(Dataset entries)
────

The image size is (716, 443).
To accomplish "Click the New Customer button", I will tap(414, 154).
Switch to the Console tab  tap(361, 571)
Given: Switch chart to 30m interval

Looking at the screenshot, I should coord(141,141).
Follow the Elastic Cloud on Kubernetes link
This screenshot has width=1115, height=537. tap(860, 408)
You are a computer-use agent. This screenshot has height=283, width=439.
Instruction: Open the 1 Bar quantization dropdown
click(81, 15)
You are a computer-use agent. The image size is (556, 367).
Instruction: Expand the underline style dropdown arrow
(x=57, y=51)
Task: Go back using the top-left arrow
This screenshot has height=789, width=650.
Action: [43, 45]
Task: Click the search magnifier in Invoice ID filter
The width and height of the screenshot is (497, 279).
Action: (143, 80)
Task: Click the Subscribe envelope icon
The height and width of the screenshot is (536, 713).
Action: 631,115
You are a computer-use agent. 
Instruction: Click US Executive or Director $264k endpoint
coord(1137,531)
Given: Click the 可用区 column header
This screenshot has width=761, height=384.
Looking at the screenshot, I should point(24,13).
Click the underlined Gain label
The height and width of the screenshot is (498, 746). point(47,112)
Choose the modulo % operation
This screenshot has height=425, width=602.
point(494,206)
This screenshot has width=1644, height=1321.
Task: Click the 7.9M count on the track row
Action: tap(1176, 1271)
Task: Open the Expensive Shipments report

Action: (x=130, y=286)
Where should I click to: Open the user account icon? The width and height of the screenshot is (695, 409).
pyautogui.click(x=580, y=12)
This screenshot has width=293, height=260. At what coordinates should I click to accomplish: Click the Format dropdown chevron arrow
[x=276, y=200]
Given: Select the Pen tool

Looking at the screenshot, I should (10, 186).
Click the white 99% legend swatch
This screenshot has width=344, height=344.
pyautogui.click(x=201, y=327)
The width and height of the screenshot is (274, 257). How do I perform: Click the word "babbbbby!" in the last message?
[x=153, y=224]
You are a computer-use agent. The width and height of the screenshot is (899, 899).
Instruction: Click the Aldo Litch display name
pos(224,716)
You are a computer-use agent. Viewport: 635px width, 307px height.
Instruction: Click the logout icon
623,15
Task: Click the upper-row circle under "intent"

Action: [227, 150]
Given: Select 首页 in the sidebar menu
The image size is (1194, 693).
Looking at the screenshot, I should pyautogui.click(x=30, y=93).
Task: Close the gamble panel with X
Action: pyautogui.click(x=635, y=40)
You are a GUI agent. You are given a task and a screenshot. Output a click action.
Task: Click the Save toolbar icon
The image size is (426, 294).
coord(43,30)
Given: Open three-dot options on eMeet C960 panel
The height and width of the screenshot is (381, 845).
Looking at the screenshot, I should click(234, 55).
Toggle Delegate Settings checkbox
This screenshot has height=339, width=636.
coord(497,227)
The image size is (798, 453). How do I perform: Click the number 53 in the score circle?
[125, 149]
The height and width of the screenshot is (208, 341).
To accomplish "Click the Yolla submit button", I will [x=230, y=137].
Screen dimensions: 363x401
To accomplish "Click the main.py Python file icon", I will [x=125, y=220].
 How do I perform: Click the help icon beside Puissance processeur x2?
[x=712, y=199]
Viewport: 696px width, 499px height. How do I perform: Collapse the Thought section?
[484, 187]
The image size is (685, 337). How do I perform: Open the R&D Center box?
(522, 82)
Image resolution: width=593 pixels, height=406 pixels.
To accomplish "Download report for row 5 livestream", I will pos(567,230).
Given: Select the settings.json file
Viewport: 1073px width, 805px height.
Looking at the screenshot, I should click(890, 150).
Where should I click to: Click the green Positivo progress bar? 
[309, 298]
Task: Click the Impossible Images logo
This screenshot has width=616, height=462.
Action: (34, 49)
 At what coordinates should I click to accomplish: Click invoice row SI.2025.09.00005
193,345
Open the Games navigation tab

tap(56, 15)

────

> [WHAT TO DO] Please show every line of the records that holds the word "computer".

> [COMPLETED EXERCISE]
You are a computer-use agent. This screenshot has height=283, width=439.
You are a computer-use agent. The image size is (556, 367).
You are a computer-use agent. 
You are a computer-use agent. The width and height of the screenshot is (899, 899).
You are a computer-use agent. Viewport: 635px width, 307px height.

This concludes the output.